§ Pixel coordinate grounding data
###
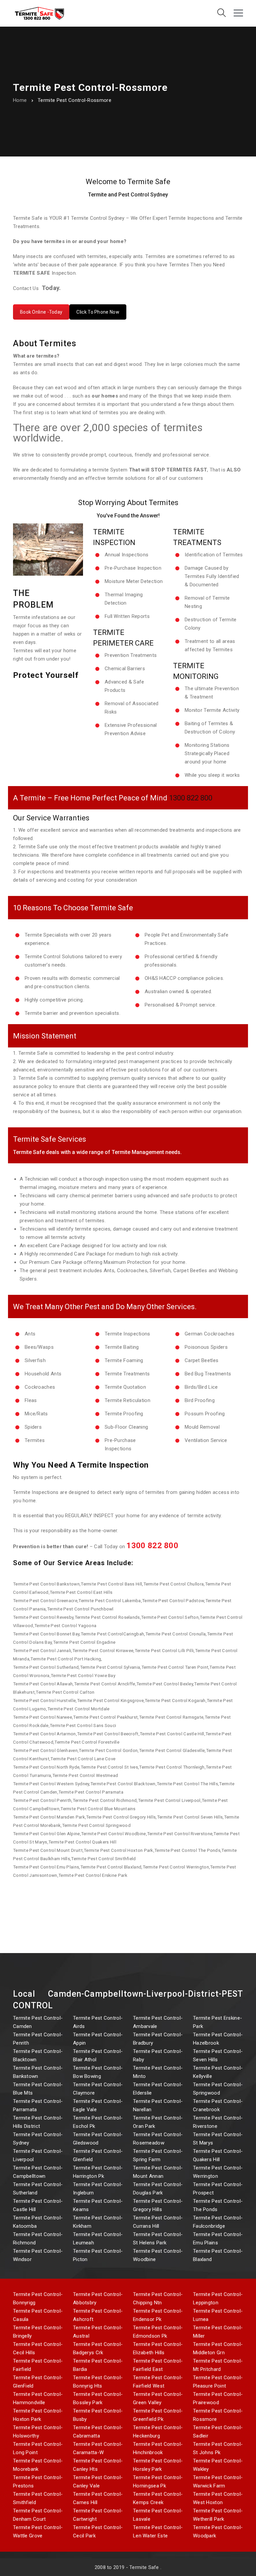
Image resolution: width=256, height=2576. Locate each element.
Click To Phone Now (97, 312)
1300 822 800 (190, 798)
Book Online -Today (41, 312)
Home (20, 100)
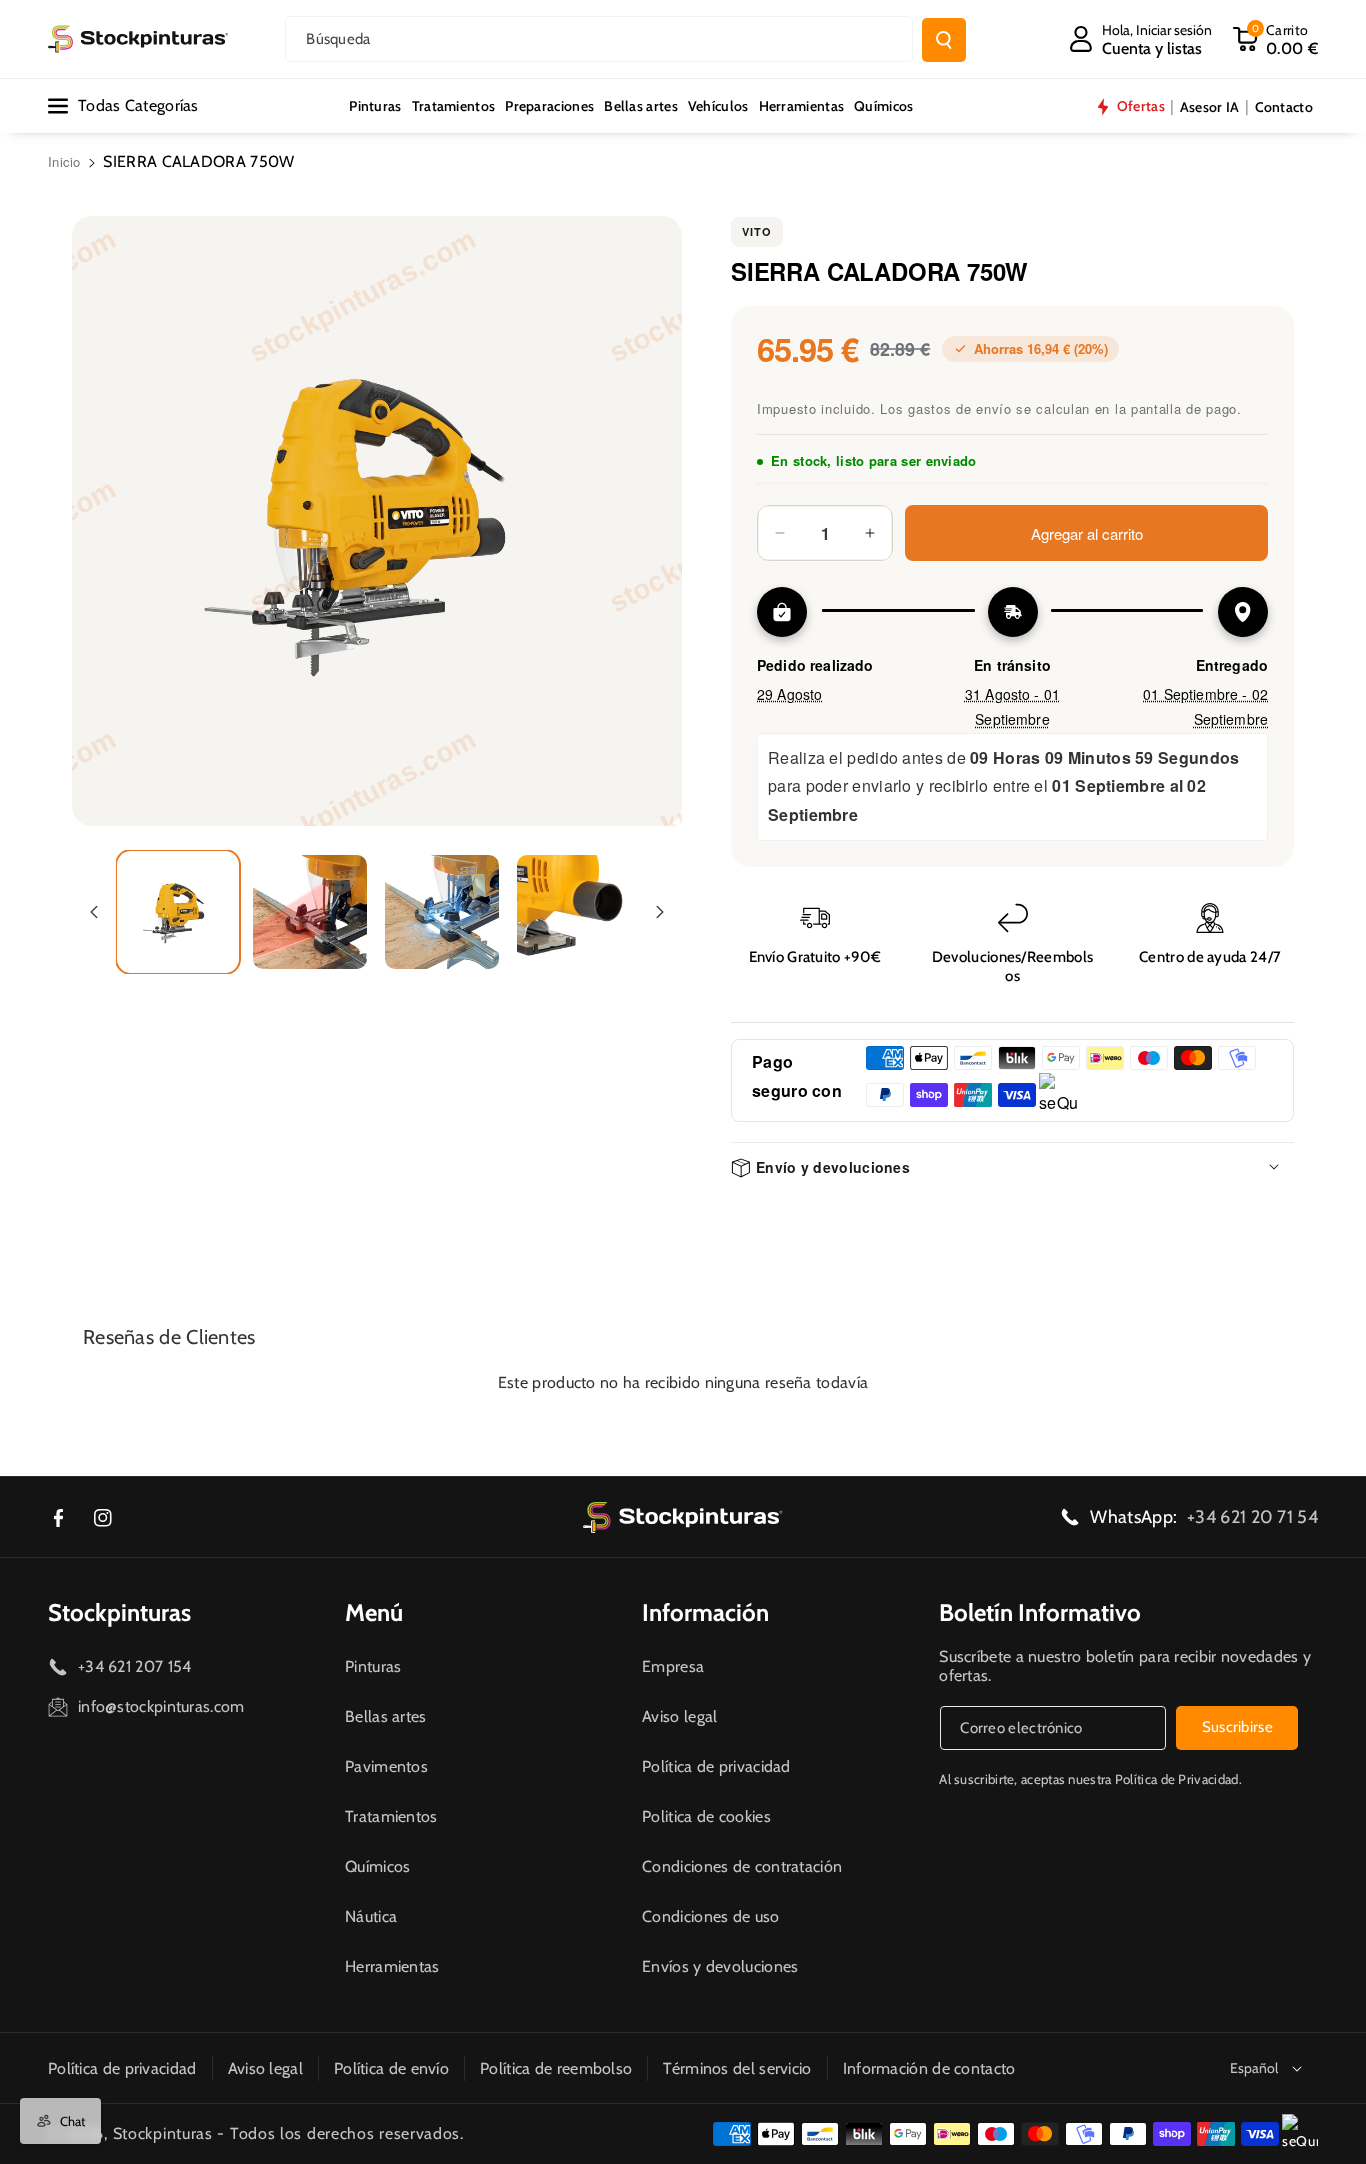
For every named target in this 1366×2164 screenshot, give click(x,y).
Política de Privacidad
###
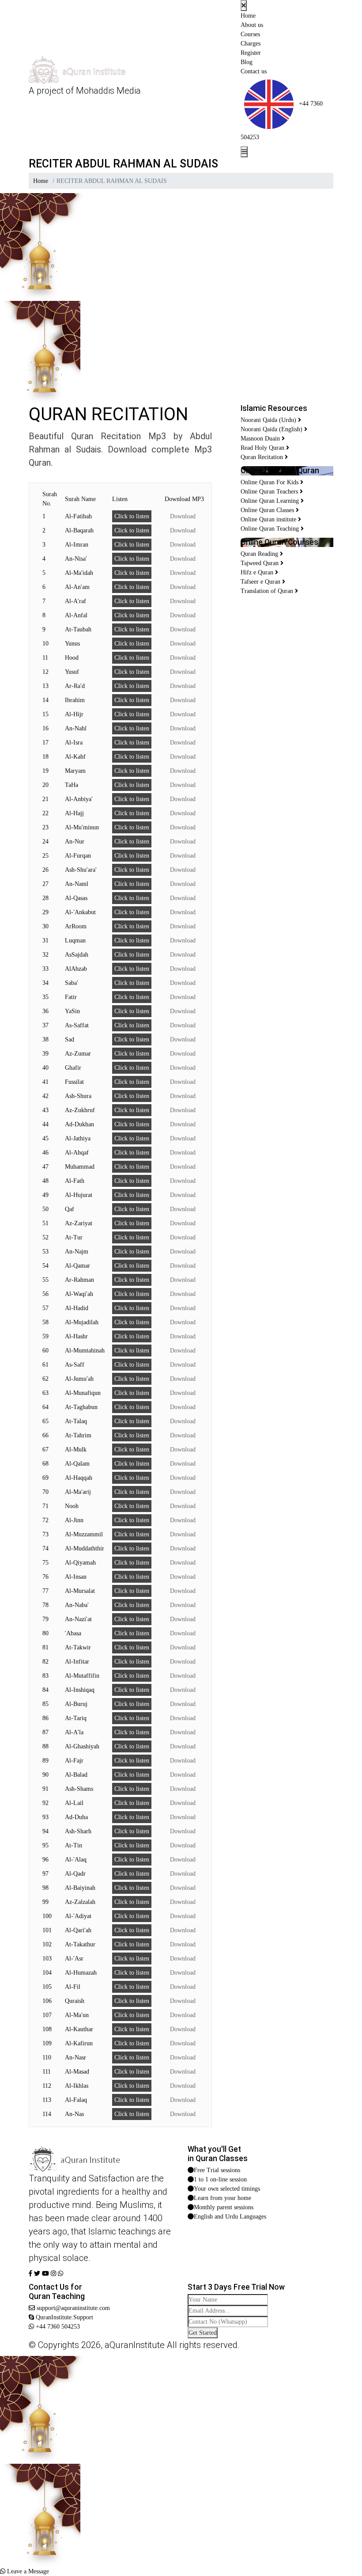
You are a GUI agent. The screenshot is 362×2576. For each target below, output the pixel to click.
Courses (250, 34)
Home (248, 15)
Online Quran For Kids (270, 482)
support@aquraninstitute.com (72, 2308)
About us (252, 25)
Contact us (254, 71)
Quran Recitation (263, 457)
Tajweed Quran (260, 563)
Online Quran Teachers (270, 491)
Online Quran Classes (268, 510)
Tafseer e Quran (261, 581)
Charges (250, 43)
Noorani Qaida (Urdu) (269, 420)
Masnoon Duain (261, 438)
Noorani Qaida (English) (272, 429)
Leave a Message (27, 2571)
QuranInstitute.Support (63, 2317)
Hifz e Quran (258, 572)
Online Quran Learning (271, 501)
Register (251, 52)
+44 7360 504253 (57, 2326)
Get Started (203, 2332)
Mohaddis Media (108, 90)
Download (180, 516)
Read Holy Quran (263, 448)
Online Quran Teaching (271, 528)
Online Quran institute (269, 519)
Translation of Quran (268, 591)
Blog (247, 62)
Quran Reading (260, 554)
###
§ Task requirements
From the line that has "Noorani Qaida (Urdu) (269, 420)" through the line that has "Quran Reading (260, 554)", copy every line exactly as it appears above, and leave out all others.

§ Written answer
Noorani Qaida (Urdu) (269, 420)
Masnoon Duain (261, 438)
Noorani Qaida (English) (272, 429)
Leave a Message (27, 2571)
QuranInstitute.Support (63, 2317)
Hifz e Quran (258, 572)
Online Quran Learning (271, 501)
Register (251, 52)
+44 7360 504253 (57, 2326)
Get Started (203, 2332)
Mohaddis Media (108, 90)
Download (180, 516)
Read Holy Quran (263, 448)
Online Quran Teaching (271, 528)
Online Quran institute (269, 519)
Translation of Quran (268, 591)
Blog (247, 62)
Quran Reading (260, 554)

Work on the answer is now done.